One of the interesting observations for me was how unscathed peer review was throughout our deliberations. While the 'flaws and limitations' of peer review are acknowledged, we were unable to articulate with any confidence their magnitude. The report's conclusions reflect the prevailing view that metrics shouldn't be used without peer review to assess research.
To date, mainly due to a lack of comprehensive data, exercises like the REF have examined research excellence and impact through a limited lens. The UK REF panels assessed research that had already been funded ('ex-post evaluation', to use the jargon), but no data was available on the process of selecting the research for funding. (This was likely to have been a form of peer review – a process which effectively filtered out alternate research proposals.)
We wouldn't judge the success (outcomes or impact) of a vaccine without systematically taking account of the inputs and context of its use. The characteristics of the patient, their condition, the dose, the doctor, and a plethora of other factors could all have an effect. Yet in research evaluation we have tended to focus on research outputs and impacts where there is some systematic data – namely scholarly output and numbers of doctoral awards – but we have largely ignored the inputs and broader context. Information on the latter, such as researcher demographics, career stage, or type of grant awarded, is less readily available for analysis. Perhaps most importantly, aspects of the grant selection process – and there could be lots of variables here – are also missing from the analysis.

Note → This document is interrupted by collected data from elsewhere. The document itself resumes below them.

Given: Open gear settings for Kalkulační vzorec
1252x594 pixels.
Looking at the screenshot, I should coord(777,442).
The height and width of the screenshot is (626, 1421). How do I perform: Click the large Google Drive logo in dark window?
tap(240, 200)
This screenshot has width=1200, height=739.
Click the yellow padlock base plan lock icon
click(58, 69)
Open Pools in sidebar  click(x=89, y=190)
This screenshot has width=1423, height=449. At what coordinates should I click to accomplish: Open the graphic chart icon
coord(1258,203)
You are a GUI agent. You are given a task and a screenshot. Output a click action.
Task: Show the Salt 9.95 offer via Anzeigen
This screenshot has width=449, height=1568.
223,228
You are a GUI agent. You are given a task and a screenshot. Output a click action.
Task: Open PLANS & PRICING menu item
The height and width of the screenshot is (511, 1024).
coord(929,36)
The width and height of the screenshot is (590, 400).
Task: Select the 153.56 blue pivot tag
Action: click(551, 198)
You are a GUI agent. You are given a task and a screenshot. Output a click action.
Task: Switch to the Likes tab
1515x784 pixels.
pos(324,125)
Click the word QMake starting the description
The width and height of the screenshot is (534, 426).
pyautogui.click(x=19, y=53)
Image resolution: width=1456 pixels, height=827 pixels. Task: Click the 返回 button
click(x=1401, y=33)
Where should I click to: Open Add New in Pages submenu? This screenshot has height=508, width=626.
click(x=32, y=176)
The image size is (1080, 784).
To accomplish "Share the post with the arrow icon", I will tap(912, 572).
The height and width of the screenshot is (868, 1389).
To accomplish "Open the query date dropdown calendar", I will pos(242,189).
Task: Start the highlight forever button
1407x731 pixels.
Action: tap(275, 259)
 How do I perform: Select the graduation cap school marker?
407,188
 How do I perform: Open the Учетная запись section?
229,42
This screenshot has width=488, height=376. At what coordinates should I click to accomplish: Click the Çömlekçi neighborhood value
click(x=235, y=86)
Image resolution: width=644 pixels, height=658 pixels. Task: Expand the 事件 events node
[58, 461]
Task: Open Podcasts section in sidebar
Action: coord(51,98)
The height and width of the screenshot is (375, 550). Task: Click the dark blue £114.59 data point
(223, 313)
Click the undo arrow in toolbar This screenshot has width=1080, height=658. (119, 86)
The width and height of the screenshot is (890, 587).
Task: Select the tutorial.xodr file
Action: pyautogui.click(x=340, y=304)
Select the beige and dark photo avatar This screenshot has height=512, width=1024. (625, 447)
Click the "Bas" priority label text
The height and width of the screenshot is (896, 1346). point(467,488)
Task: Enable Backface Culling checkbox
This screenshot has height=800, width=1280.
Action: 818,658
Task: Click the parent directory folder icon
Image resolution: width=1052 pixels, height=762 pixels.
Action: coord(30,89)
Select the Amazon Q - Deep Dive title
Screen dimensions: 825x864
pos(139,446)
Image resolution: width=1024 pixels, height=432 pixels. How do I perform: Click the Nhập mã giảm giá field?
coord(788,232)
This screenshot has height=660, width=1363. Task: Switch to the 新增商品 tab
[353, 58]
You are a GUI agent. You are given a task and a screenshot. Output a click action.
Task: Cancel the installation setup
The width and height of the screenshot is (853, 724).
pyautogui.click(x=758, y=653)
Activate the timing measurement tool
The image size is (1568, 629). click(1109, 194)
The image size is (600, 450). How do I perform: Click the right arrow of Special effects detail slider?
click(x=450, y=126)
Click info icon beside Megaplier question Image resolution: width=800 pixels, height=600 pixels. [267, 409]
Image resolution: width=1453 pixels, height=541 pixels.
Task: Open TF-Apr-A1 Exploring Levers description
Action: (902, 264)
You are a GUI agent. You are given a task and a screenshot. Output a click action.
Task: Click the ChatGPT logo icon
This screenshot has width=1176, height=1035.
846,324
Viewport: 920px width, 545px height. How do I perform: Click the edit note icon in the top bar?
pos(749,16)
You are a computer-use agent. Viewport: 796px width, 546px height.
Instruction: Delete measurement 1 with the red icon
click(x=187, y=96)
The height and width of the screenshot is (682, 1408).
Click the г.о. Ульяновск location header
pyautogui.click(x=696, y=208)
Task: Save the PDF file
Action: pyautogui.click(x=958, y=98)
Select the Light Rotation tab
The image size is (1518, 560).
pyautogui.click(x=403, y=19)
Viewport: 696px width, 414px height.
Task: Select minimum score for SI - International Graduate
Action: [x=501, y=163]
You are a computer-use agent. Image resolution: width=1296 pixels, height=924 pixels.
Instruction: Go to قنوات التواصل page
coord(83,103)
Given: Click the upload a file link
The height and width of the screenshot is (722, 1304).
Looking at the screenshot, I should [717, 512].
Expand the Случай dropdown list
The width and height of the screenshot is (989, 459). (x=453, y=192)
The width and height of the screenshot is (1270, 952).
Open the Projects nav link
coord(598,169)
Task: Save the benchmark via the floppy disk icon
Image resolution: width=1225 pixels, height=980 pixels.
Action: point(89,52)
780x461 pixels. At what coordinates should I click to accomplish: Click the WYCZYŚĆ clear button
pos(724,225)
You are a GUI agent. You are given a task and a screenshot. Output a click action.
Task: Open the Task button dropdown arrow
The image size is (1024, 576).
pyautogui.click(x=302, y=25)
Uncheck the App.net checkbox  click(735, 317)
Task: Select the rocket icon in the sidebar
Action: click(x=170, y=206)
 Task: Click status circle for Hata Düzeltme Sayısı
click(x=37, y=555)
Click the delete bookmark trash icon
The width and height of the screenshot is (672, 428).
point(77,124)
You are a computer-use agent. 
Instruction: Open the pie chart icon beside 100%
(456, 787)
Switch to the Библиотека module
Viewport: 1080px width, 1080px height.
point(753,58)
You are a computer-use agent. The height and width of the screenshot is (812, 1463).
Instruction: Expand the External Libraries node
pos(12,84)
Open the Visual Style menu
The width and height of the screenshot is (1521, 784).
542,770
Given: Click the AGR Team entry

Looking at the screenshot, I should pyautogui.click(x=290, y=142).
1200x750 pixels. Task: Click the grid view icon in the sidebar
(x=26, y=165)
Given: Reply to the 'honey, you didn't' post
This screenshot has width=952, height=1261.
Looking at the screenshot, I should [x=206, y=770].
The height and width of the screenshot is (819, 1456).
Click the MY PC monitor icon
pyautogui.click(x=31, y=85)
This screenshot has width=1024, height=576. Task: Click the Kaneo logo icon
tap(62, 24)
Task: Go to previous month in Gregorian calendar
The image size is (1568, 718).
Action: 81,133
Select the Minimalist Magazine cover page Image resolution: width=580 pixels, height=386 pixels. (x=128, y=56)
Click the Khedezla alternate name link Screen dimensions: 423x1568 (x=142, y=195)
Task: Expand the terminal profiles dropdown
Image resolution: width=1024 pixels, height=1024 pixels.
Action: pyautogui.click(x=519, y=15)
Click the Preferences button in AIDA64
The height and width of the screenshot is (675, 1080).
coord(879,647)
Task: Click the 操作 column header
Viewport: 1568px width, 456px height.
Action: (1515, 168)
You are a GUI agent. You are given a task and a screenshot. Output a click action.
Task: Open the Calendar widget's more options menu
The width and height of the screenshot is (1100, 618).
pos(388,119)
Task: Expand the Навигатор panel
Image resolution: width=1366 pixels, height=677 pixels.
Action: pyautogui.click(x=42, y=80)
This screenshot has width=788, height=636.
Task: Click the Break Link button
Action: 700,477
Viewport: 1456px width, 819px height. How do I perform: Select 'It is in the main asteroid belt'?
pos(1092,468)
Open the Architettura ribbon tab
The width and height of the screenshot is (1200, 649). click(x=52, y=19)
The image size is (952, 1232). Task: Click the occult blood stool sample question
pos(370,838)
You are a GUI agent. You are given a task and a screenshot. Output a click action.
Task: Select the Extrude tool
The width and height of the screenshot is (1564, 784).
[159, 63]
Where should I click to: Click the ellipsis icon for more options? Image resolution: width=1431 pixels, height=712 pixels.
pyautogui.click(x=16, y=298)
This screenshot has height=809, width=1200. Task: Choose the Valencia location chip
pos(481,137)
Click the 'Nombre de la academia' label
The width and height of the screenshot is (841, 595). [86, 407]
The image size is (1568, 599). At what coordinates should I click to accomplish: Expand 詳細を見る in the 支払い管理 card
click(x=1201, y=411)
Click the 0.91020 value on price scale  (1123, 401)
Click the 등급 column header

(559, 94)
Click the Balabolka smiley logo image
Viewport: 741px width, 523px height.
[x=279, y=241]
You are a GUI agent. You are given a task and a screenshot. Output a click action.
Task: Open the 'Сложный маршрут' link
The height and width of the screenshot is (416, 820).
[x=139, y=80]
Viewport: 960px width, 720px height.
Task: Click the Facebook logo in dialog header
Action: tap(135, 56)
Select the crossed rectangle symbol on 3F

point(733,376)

A recent study of National Institute of Health grants found that (at least in terms of publication outputs) peer review, beyond screening out poor applications early in the funding process, was not a good predictor for which grants would be most 'successful'.
There are many interpretations and implications of this conclusion. You might even ask whether beyond an initial (peer) screening to remove 'non-fundable' applications, funders could do just as well to randomly select from those that remain. This would certainly reduce the cost and burden on the whole research ecosystem, but it’s not a solution for the faint-hearted. It does, however, raise some interesting questions, especially in times of squeezed budgets and falling grant award rates.
- Do our research funding processes leave a lot of potentially great work unfunded?
- Are we good at selecting the types of research most likely to deliver the kinds of outcomes we desire?
Without knowing more about the funding process, exercises like the REF are, in part, effectively validating research funding decisions that have already been made, and made in a peer review system where there is little in the way of systematic data or metrics.
A further challenge for research impact evaluation is that self-selection and reporting can paint a skewed image. A REF submission typically involves research institutions showcasing their best in class. The process doesn't make it easy for incremental research, research that didn't discover anything major, didn't work, or perhaps, wasn't thought 'impactful' enough to be submitted as a case study or get much air time – but that doesn't mean the funding was wasted.
The cost of national research exercises is great and comes in many forms, including monetary, administrative burden, and emotional energy for all involved. The impact element of the 2014 Research Excellence Framework alone is estimated to have cost institutions around £55m, which is almost as much as the entire 2008 Research Assessment Exercise (RAE), even when accounting for inflation.
The call for more 'science of science' is therefore exciting and timely – how might we make funding science more scientific? The question presents an opportunity for sector-wide engagement and collaboration to bring insight and efficiencies to how we fund research, what we should value in different contexts, and what does and doesn't work.
I hope we extend our thinking beyond current efforts to refine the 'indicators' we use to assess research outputs and impact once a funding decision is made. We need to open up the funding process to greater scrutiny and consider how innovation in the funding space, alongside new and evolving metrics, can be used to best develop, support and fund a thriving research base in the UK.